◆ Assignment: Transcribe exactly the line that contains "1200x825 pixels." and every line after it through the end of the records, with nothing else.
◇ ◇ ◇
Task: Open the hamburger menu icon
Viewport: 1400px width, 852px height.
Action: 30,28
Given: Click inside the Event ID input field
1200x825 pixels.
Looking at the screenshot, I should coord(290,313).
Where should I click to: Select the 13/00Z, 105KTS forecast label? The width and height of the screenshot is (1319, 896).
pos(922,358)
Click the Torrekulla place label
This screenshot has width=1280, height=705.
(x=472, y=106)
◇ ◇ ◇
◆ Your response:
1200x825 pixels.
Looking at the screenshot, I should coord(290,313).
Where should I click to: Select the 13/00Z, 105KTS forecast label? The width and height of the screenshot is (1319, 896).
pos(922,358)
Click the Torrekulla place label
This screenshot has width=1280, height=705.
(x=472, y=106)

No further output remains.